Collected data:
====
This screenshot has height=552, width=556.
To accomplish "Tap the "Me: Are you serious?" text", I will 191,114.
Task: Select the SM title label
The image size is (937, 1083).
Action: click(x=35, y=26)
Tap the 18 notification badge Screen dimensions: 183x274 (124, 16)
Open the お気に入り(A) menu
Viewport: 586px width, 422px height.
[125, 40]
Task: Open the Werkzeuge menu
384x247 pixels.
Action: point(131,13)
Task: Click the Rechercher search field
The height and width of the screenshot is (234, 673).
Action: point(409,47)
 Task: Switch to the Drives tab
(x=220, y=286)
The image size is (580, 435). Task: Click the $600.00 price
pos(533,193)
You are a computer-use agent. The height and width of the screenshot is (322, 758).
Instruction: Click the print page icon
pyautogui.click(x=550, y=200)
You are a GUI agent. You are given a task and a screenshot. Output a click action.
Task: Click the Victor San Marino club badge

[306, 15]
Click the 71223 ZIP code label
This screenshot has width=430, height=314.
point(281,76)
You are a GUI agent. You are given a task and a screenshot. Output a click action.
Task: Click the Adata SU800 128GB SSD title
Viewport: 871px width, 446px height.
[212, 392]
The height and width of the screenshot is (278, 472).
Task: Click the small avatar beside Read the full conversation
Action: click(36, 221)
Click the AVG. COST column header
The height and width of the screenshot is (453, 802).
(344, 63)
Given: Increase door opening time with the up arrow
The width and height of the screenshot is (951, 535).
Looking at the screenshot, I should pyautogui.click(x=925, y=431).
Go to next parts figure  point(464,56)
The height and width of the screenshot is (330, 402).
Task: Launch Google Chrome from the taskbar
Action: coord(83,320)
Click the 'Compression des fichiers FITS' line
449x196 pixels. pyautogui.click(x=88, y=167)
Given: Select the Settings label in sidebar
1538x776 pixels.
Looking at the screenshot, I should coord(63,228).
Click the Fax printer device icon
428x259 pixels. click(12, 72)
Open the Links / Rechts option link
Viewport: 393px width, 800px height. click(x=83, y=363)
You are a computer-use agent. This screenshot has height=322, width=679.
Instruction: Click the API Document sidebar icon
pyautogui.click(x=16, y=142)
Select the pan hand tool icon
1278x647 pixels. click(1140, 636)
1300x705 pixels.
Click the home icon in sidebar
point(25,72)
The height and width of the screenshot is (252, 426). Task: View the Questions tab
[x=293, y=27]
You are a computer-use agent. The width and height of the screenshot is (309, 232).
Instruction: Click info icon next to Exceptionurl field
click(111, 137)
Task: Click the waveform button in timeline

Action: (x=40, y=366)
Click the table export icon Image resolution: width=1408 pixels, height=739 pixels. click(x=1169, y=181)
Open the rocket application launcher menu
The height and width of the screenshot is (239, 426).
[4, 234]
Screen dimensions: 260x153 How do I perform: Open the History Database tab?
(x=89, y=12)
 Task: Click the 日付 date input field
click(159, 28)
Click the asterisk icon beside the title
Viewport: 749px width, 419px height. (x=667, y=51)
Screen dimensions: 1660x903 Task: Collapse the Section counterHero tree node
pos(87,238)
====
_Your objective_. None of the records may be skipped; each is to be repeated exactly.

_Response area_.
This screenshot has height=552, width=556.
To accomplish "Tap the "Me: Are you serious?" text", I will 191,114.
Task: Select the SM title label
The image size is (937, 1083).
Action: click(x=35, y=26)
Tap the 18 notification badge Screen dimensions: 183x274 (124, 16)
Open the お気に入り(A) menu
Viewport: 586px width, 422px height.
[125, 40]
Task: Open the Werkzeuge menu
384x247 pixels.
Action: point(131,13)
Task: Click the Rechercher search field
The height and width of the screenshot is (234, 673).
Action: point(409,47)
 Task: Switch to the Drives tab
(x=220, y=286)
The image size is (580, 435). Task: Click the $600.00 price
pos(533,193)
You are a computer-use agent. The height and width of the screenshot is (322, 758).
Instruction: Click the print page icon
pyautogui.click(x=550, y=200)
You are a GUI agent. You are given a task and a screenshot. Output a click action.
Task: Click the Victor San Marino club badge

[306, 15]
Click the 71223 ZIP code label
This screenshot has width=430, height=314.
point(281,76)
You are a GUI agent. You are given a task and a screenshot. Output a click action.
Task: Click the Adata SU800 128GB SSD title
Viewport: 871px width, 446px height.
[212, 392]
The height and width of the screenshot is (278, 472).
Task: Click the small avatar beside Read the full conversation
Action: click(36, 221)
Click the AVG. COST column header
The height and width of the screenshot is (453, 802).
(344, 63)
Given: Increase door opening time with the up arrow
The width and height of the screenshot is (951, 535).
Looking at the screenshot, I should pyautogui.click(x=925, y=431).
Go to next parts figure  point(464,56)
The height and width of the screenshot is (330, 402).
Task: Launch Google Chrome from the taskbar
Action: coord(83,320)
Click the 'Compression des fichiers FITS' line
449x196 pixels. pyautogui.click(x=88, y=167)
Given: Select the Settings label in sidebar
1538x776 pixels.
Looking at the screenshot, I should coord(63,228).
Click the Fax printer device icon
428x259 pixels. click(12, 72)
Open the Links / Rechts option link
Viewport: 393px width, 800px height. click(x=83, y=363)
You are a computer-use agent. This screenshot has height=322, width=679.
Instruction: Click the API Document sidebar icon
pyautogui.click(x=16, y=142)
Select the pan hand tool icon
1278x647 pixels. click(1140, 636)
1300x705 pixels.
Click the home icon in sidebar
point(25,72)
The height and width of the screenshot is (252, 426). Task: View the Questions tab
[x=293, y=27]
You are a computer-use agent. The width and height of the screenshot is (309, 232).
Instruction: Click info icon next to Exceptionurl field
click(111, 137)
Task: Click the waveform button in timeline

Action: (x=40, y=366)
Click the table export icon Image resolution: width=1408 pixels, height=739 pixels. click(x=1169, y=181)
Open the rocket application launcher menu
The height and width of the screenshot is (239, 426).
[4, 234]
Screen dimensions: 260x153 How do I perform: Open the History Database tab?
(x=89, y=12)
 Task: Click the 日付 date input field
click(159, 28)
Click the asterisk icon beside the title
Viewport: 749px width, 419px height. (x=667, y=51)
Screen dimensions: 1660x903 Task: Collapse the Section counterHero tree node
pos(87,238)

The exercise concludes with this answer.